People are disgusted by the sight of maggots, which are a very undesirable byproduct of insects of the order Diptera (or flies). The mere presence of maggots has a negative connotation; it connotes an unclean area that is full of disease. A single fly can carry more than one million bacteria on its body. The common house fly is a pest that most homeowners can do without, and often people do not associate the fly with the maggot. If you control flies in your home you can control the formation of maggots.
Maggots are wormlike in nature. When born they are about 5mm (2/10 of an inch) in length and they look like small grains of rice. The maggot will range from an off white to light brown in colour. At one end they have a mouth and tiny hooklike parts that help it to eat. The maggot has no legs. It will emerge from the egg after eight to 20 hours as an egg. When maggots emerge they begin feeding on the material they were laid in. Flies have four stages of development: egg, larva (maggot), pupa and adult. Once rotting flesh is found, adult flies lay eggs. The maggots then hatch and eat the rotting flesh before turning into pupa--which is similar to a cocoon stage of development--and emerging as adult flies
Flies love lots of decaying, smelling garbage. Maggots will form in anything rotten and odoriferous. All you need is an open pail of moist garbage filled with decaying food to get maggots. The ideal conditions are warm, moist areas full of decaying food that have a good odour. House flies or filth flies lay their eggs in the garbage. The maggots hatch soon after and feast their way to adul bonnet.
Faeces or manure
The warm nature of faeces or manure is the perfect home for maggot development. The odour attracts the fly, which then lays eggs in the warm faeces. The warmth of the faeces or manure acts as an incubator for the fly eggs. The warmer the stool, the faster the maggots come out. Usually hatching four to eight hours later, the maggot emerges and feasts on the faeces or manure.
Certain flies are attracted to open wounds on animals or humans. The blow fly is one such fly and the screw fly is another. The fly lands and lays eggs on the open wound. The eggs hatch and the maggots burrow into the wound. This condition is called myiasis. Some burrowing maggots will go deep into the body and lodge in certain places. They may infect the genitalia, anus, intestines, eyes, mouth, ears and sinuses of the host.

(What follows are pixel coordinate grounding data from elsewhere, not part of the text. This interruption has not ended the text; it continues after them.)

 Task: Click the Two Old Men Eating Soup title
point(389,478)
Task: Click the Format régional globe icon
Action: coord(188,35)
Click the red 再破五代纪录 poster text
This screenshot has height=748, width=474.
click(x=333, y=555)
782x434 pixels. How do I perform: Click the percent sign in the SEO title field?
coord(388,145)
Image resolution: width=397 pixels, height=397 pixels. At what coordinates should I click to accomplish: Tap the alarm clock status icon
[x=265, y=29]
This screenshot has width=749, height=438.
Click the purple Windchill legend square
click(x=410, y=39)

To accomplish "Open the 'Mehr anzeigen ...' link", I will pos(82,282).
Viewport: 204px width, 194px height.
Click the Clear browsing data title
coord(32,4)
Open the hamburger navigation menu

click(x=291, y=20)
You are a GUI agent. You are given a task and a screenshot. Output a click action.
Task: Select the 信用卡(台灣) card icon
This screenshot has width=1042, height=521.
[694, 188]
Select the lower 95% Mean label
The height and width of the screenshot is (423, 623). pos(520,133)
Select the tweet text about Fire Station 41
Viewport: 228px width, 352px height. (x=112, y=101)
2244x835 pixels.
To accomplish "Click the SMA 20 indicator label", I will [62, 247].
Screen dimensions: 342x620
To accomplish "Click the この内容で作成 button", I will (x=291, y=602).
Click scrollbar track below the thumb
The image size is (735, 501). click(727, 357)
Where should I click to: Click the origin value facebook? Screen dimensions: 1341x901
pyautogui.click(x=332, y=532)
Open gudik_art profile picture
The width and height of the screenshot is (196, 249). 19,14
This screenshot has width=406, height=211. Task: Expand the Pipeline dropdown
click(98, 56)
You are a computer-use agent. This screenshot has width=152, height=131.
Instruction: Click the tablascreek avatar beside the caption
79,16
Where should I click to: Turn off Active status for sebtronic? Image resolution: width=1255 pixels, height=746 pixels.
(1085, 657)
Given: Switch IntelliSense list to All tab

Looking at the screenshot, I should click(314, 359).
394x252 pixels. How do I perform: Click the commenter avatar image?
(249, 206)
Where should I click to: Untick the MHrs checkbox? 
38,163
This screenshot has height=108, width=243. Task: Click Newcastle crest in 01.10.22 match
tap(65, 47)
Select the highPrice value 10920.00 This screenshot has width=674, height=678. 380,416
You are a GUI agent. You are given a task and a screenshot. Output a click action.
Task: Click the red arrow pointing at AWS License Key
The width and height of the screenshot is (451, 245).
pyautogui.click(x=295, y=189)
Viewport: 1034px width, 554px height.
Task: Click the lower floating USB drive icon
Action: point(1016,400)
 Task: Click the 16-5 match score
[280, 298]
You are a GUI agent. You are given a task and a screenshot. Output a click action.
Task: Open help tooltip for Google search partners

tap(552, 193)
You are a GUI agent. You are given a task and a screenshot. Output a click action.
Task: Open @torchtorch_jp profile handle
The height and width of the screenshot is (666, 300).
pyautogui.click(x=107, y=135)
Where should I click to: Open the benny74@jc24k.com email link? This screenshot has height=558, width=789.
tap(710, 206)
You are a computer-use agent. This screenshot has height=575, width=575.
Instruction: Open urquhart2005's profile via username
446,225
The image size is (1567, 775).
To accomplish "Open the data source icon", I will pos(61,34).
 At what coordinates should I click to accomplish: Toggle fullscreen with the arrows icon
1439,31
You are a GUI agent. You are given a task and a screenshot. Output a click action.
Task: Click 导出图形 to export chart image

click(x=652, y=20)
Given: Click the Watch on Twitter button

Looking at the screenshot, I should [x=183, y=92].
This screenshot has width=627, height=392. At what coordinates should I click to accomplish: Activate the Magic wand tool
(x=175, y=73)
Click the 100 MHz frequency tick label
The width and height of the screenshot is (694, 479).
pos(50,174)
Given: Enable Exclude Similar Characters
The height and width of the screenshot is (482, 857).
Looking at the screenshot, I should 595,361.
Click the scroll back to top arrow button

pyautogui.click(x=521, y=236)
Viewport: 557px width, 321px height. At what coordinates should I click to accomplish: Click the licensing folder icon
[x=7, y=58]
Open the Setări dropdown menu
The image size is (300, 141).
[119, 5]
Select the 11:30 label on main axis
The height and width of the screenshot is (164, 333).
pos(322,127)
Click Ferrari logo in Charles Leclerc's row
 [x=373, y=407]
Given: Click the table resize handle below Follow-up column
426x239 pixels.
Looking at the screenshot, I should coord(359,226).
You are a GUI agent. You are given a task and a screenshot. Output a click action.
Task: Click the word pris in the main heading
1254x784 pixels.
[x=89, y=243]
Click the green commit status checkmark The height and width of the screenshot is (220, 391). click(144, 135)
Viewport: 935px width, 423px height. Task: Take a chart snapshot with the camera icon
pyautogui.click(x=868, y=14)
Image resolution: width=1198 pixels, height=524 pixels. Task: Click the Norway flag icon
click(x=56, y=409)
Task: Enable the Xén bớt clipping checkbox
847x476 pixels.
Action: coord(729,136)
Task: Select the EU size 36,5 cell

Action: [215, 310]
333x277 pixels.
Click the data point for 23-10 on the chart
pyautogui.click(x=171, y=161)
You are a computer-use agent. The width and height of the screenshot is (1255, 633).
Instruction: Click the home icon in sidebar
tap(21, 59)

Flies have a great sense of smell and can smell death from miles away. Flies like to lay their eggs in body liquids of decaying rotten flesh. The blow fly and flesh fly will lay their eggs in the nostril of the dead animal so that the maggots will not have far to travel. As said before, the warmer the body the faster the development of the maggot; this is why bodies that turn up in cars tend to be more decomposed than most.